EXERCISE PROMPT:
Search the listing below for the line with "How do I perform: Click", then write out that line and every one after it exactly, without the pictures.

─── RECORDS SUPPLIED ───

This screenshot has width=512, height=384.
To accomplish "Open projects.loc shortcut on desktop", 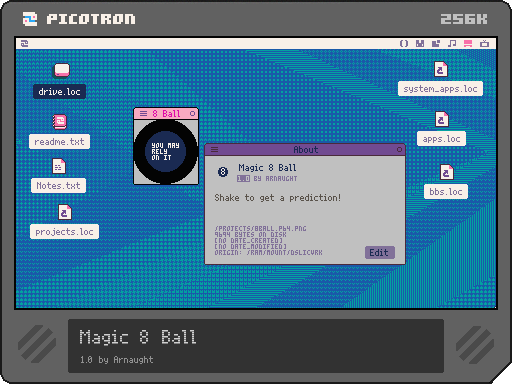I will [65, 212].
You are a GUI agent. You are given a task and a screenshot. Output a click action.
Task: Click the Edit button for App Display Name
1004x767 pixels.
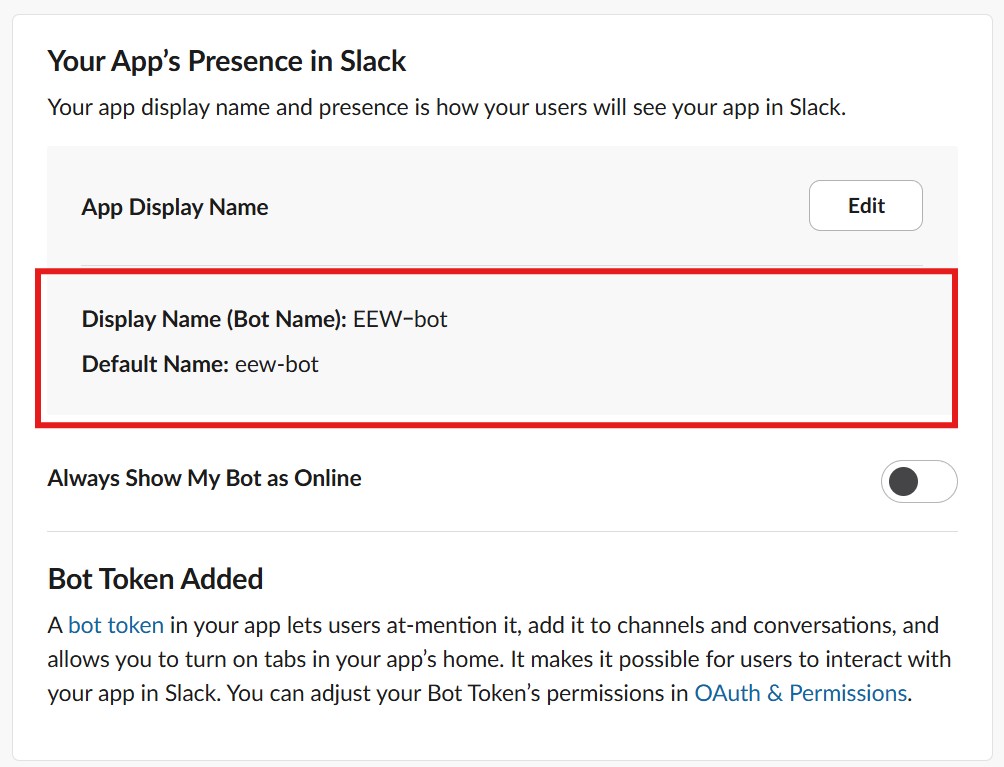pos(865,206)
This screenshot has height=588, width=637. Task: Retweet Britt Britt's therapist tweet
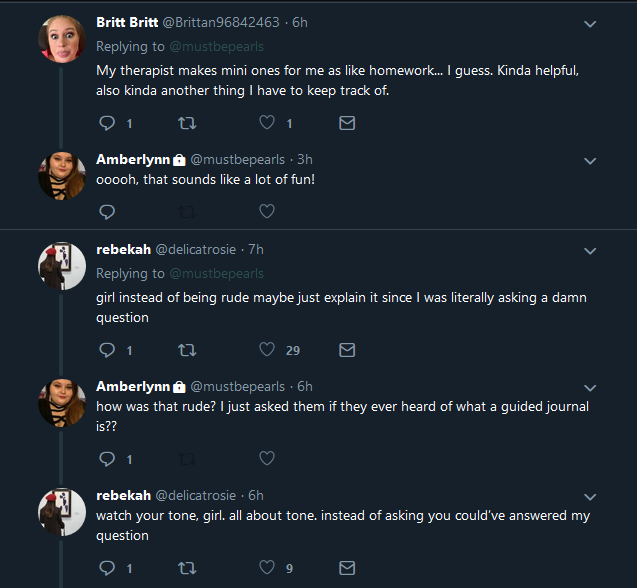(x=187, y=123)
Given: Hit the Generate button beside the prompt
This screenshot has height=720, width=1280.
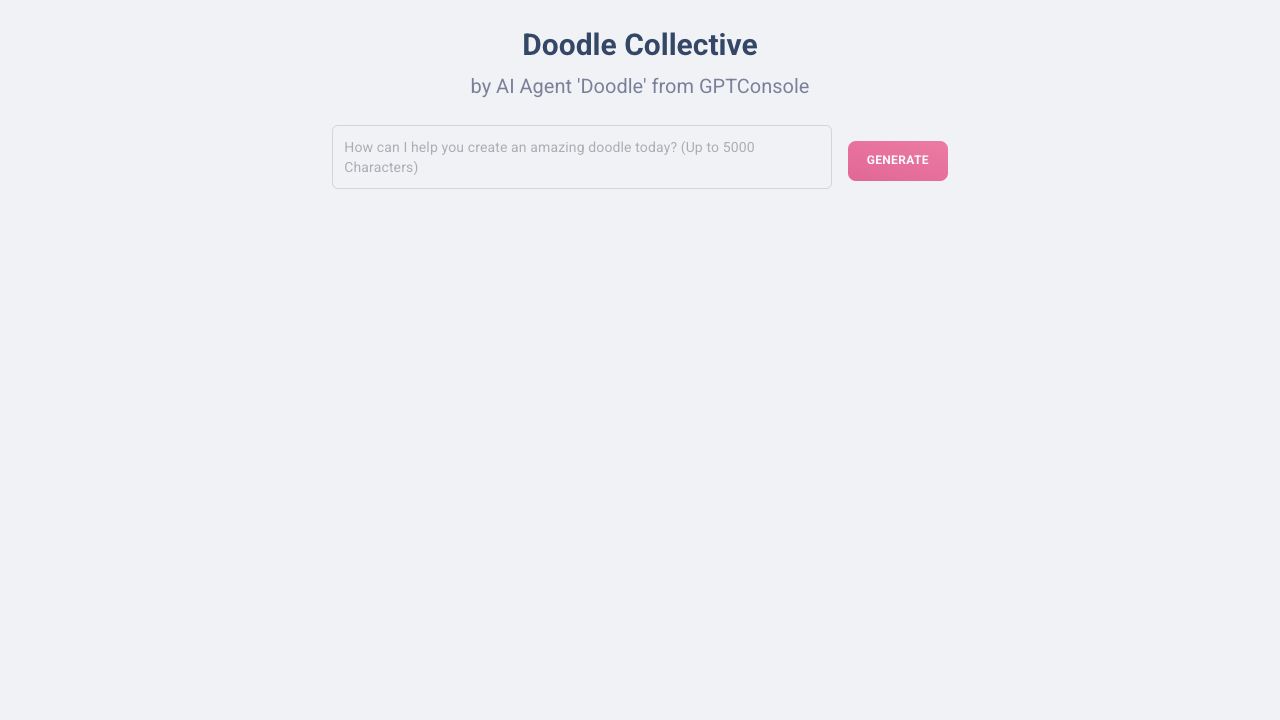Looking at the screenshot, I should coord(897,161).
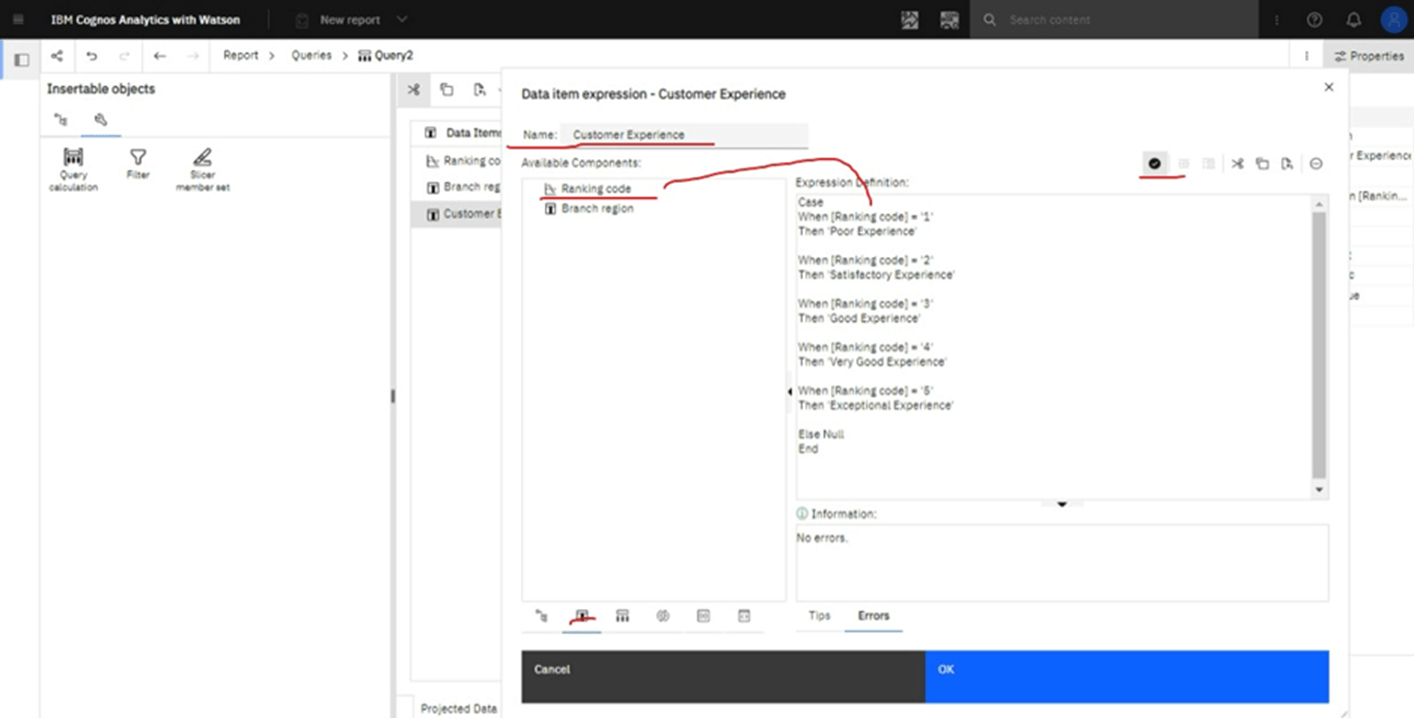Confirm the expression by clicking OK
Image resolution: width=1414 pixels, height=718 pixels.
(1126, 670)
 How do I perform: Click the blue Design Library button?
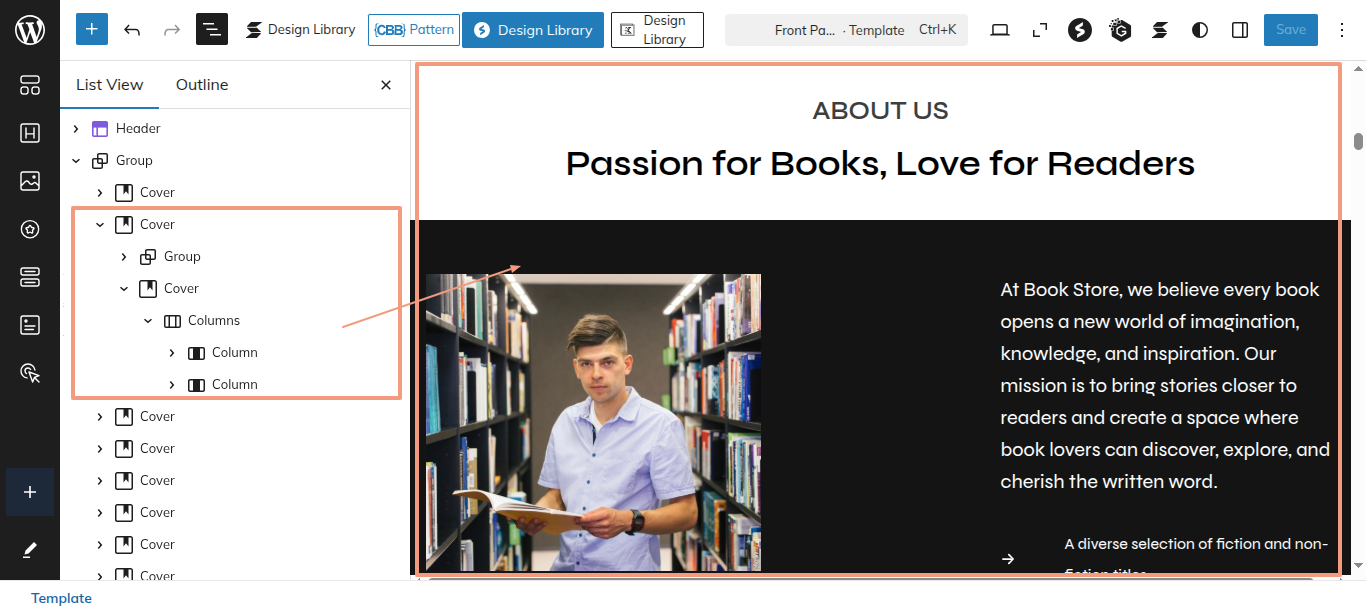(533, 30)
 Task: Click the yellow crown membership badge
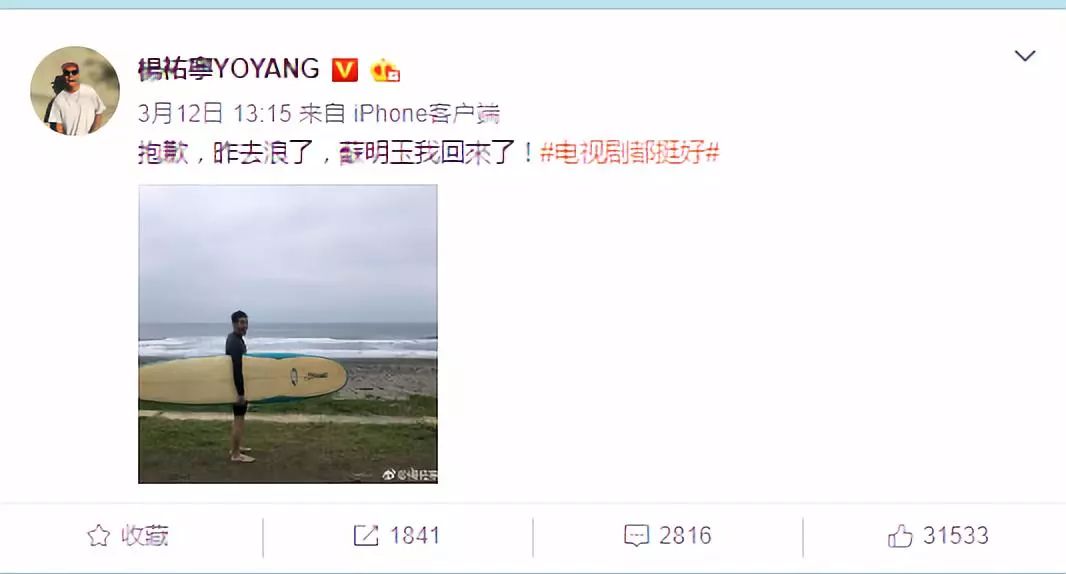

───

ANSWER SECTION:
 How do I perform: Click the blue Design Library button?
(533, 30)
 Task: Click the yellow crown membership badge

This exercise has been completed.